▸ **Task item**
The line with "Click the app_fd_ table name prefix" through the last line of the entries: give these again exactly, and only these, without any pictures.

[Saved entries]
---------------
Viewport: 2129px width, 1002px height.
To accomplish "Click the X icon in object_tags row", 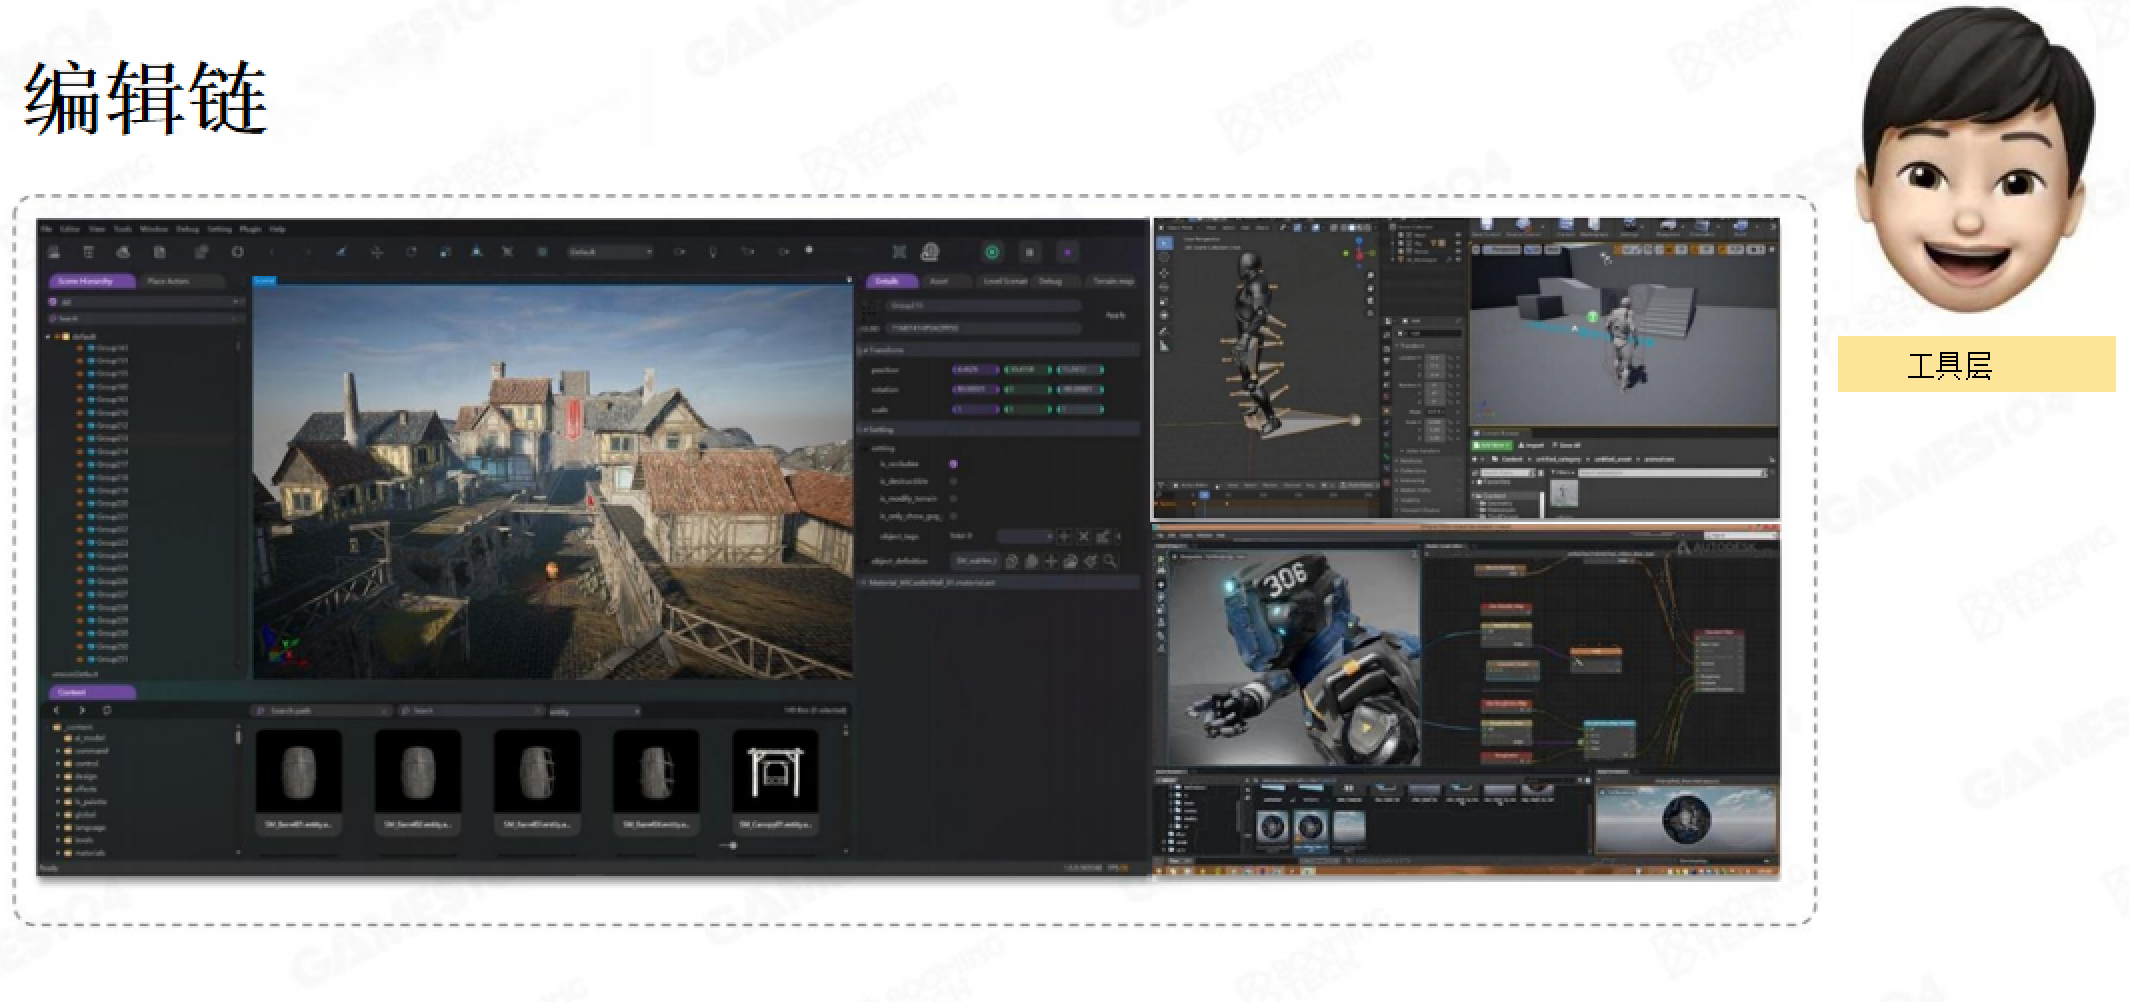I will 1084,537.
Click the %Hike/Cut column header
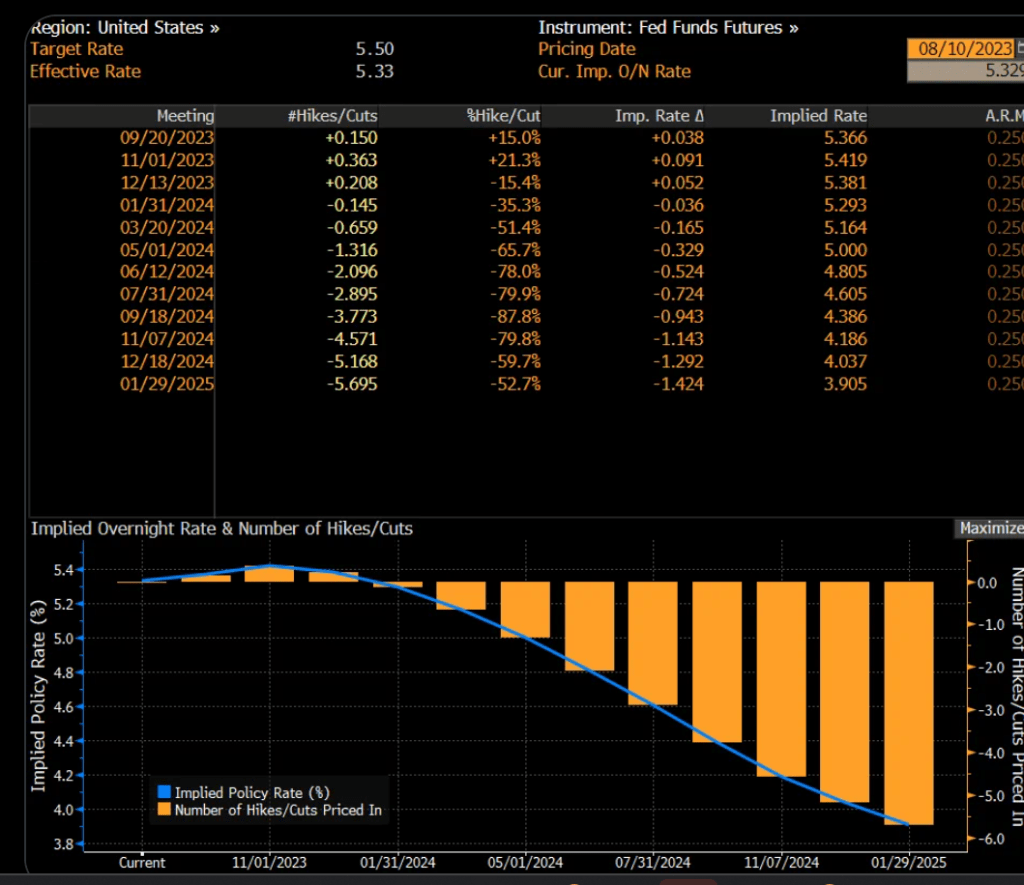Viewport: 1024px width, 885px height. pos(504,116)
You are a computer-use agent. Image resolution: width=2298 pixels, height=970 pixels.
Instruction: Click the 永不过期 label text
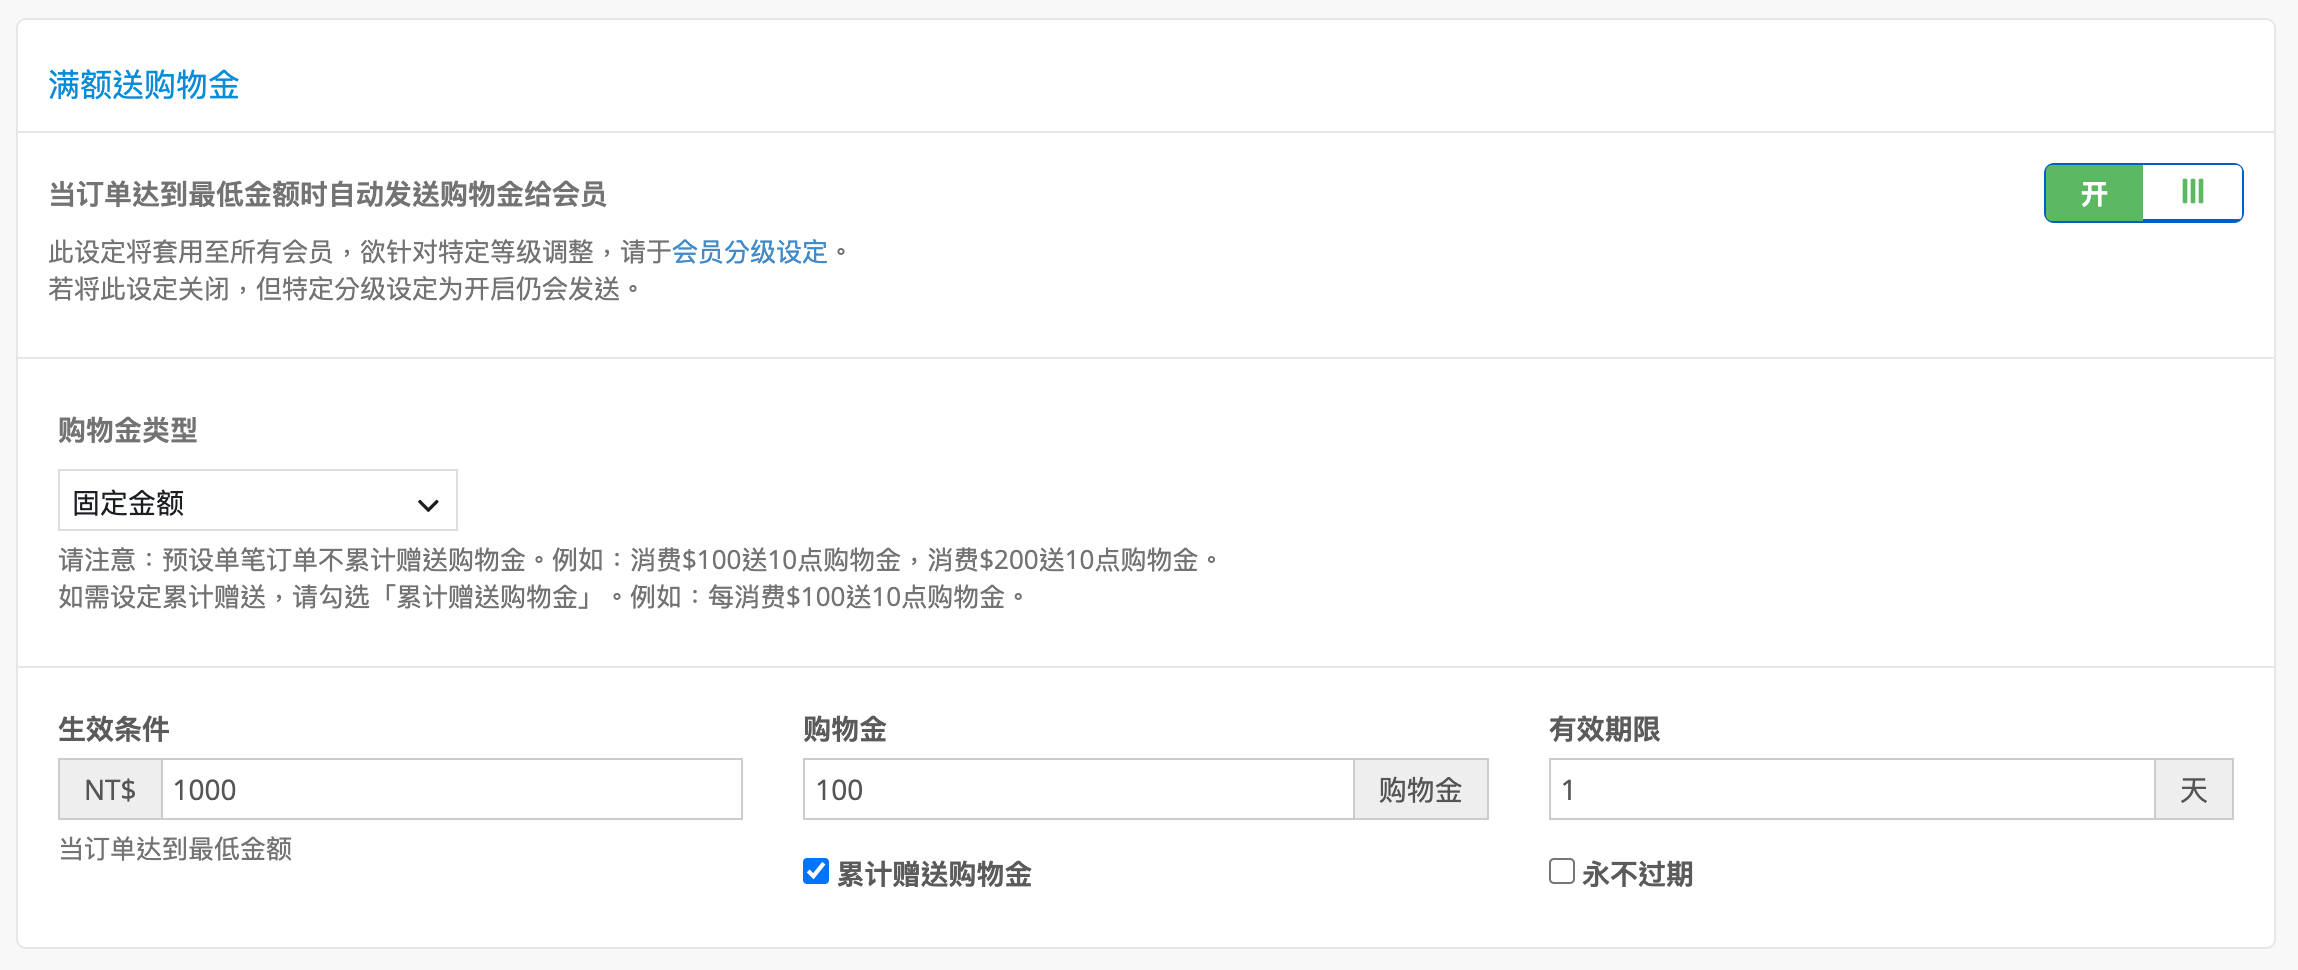pos(1637,874)
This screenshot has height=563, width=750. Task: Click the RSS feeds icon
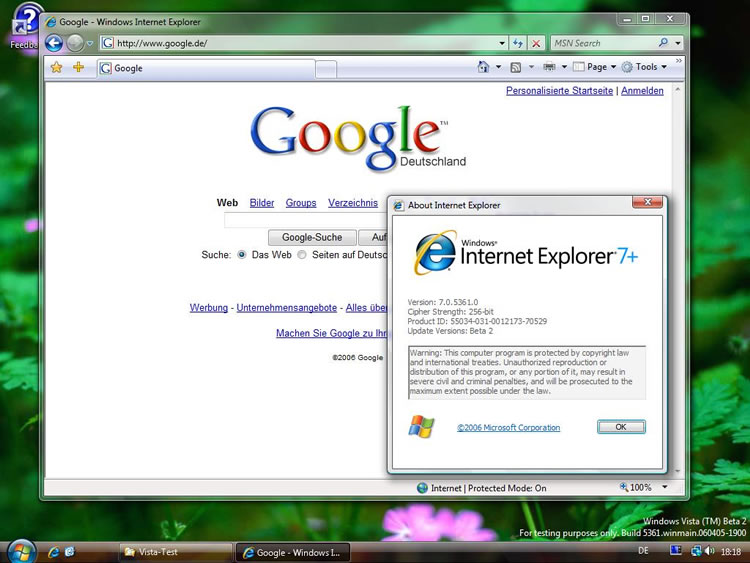coord(516,67)
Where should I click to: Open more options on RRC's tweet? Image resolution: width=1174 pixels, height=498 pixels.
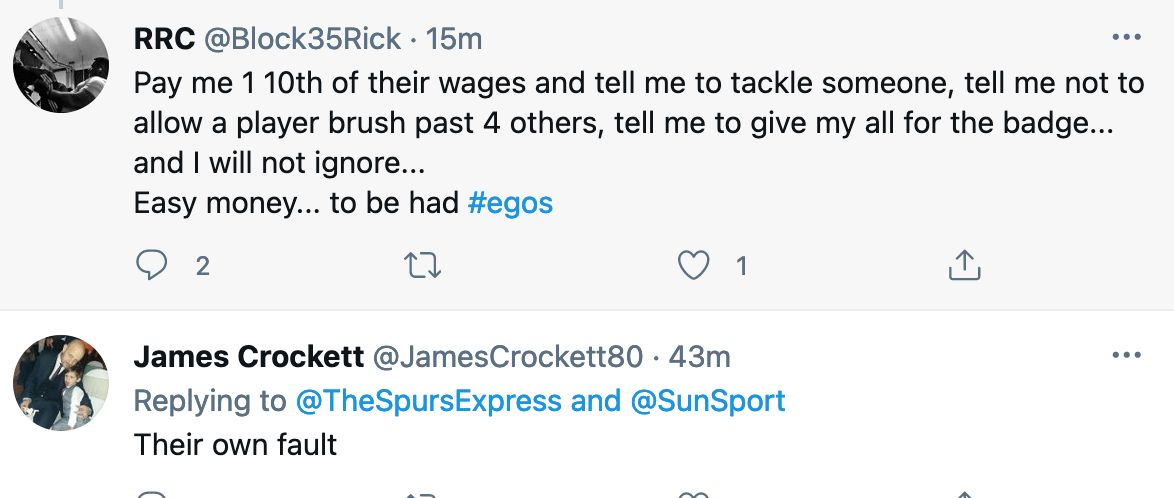click(1126, 39)
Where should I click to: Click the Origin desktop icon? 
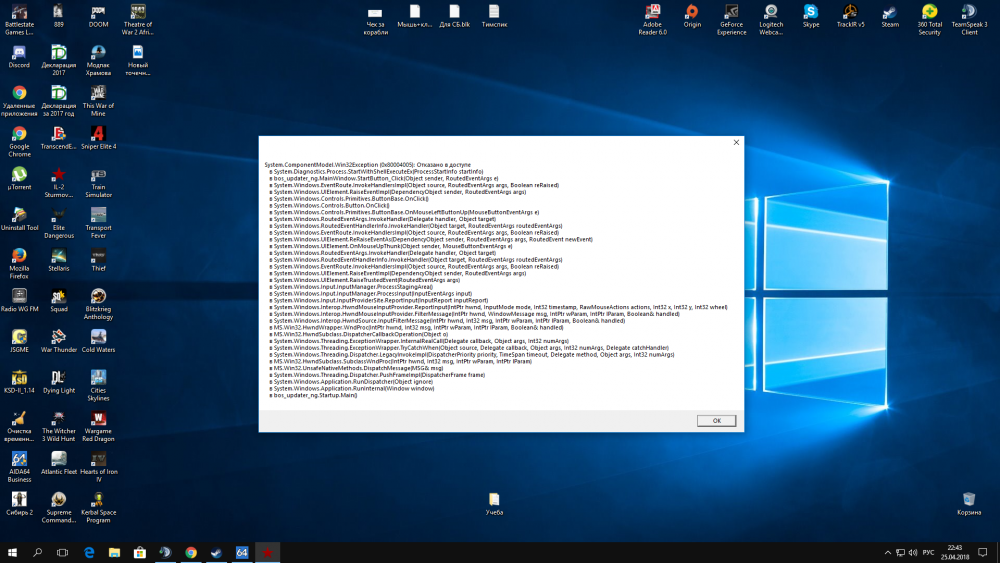coord(692,13)
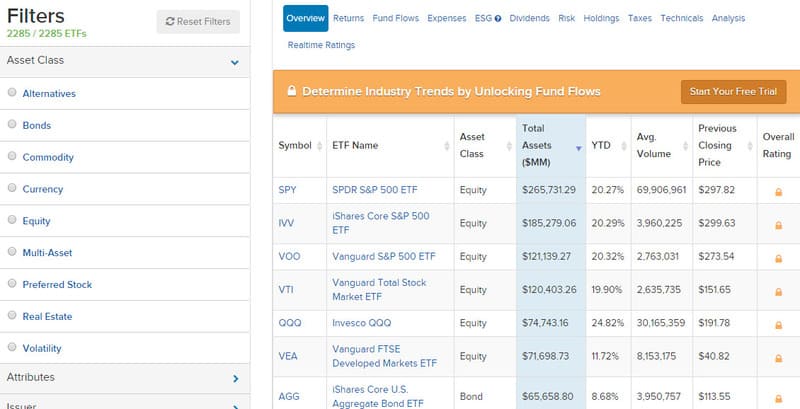Select the Bonds asset class radio button
Screen dimensions: 800x409
(x=12, y=125)
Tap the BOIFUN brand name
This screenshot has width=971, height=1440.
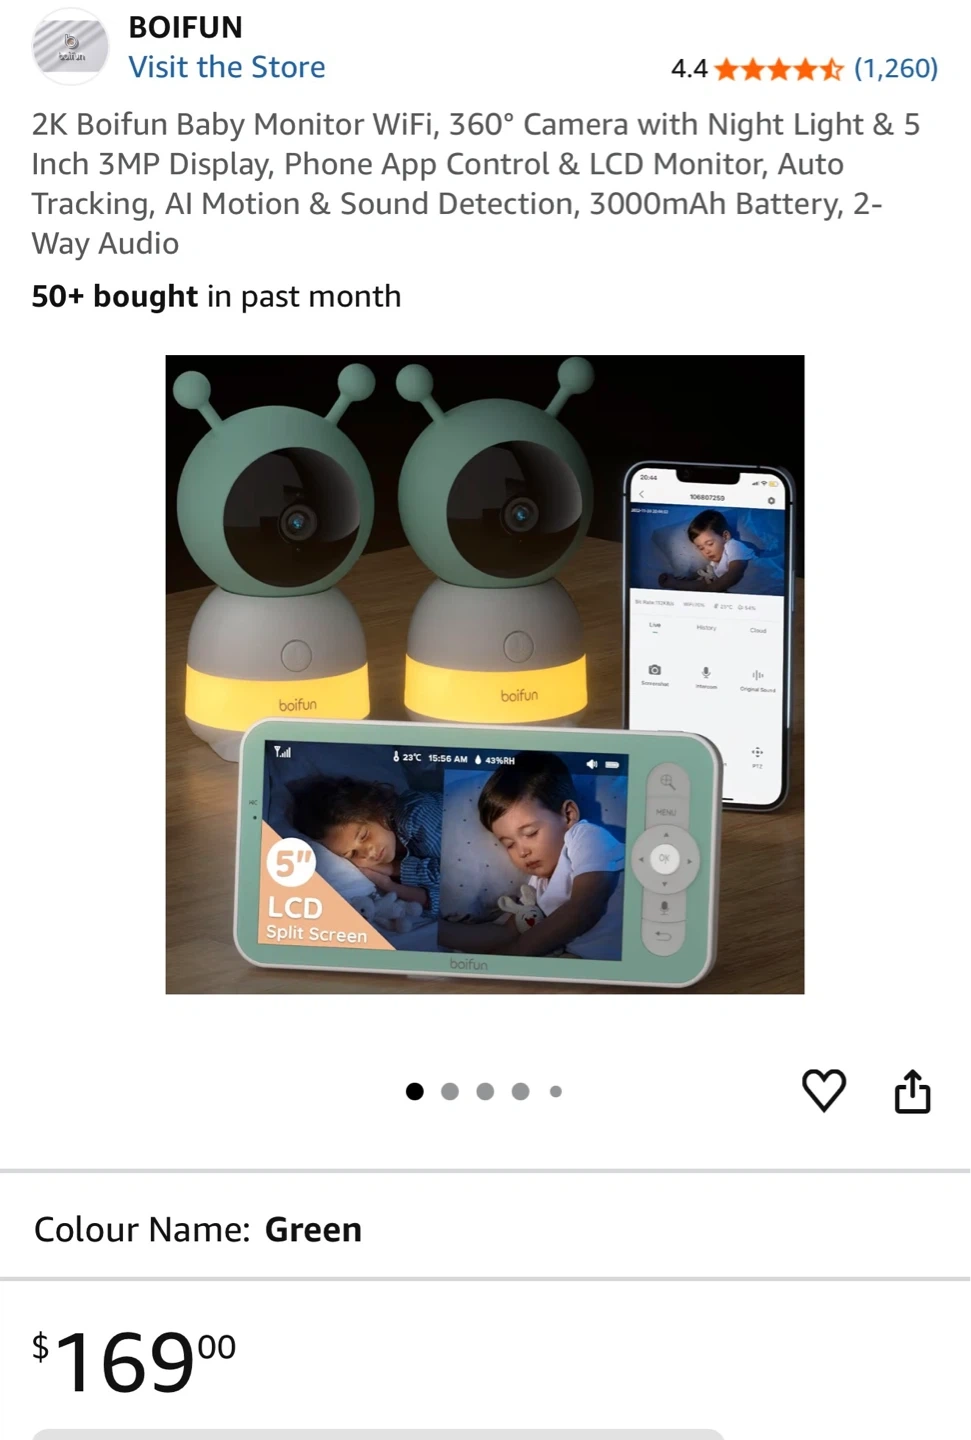186,27
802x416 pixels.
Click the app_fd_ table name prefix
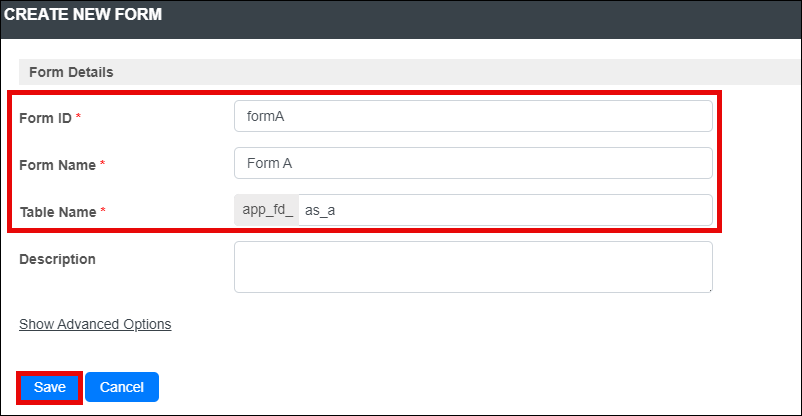[x=267, y=210]
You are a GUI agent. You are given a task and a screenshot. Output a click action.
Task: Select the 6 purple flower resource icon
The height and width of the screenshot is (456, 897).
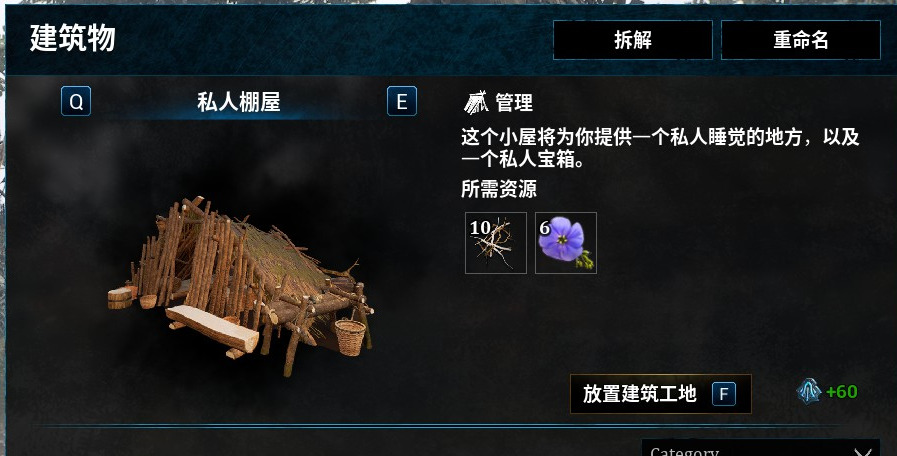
---------------
▸ **Answer for this exercise**
Click the app_fd_ table name prefix
[x=267, y=210]
You are a GUI agent. You are given a task and a screenshot. Output a click action.
Task: Select the 6 purple flower resource icon
The height and width of the screenshot is (456, 897).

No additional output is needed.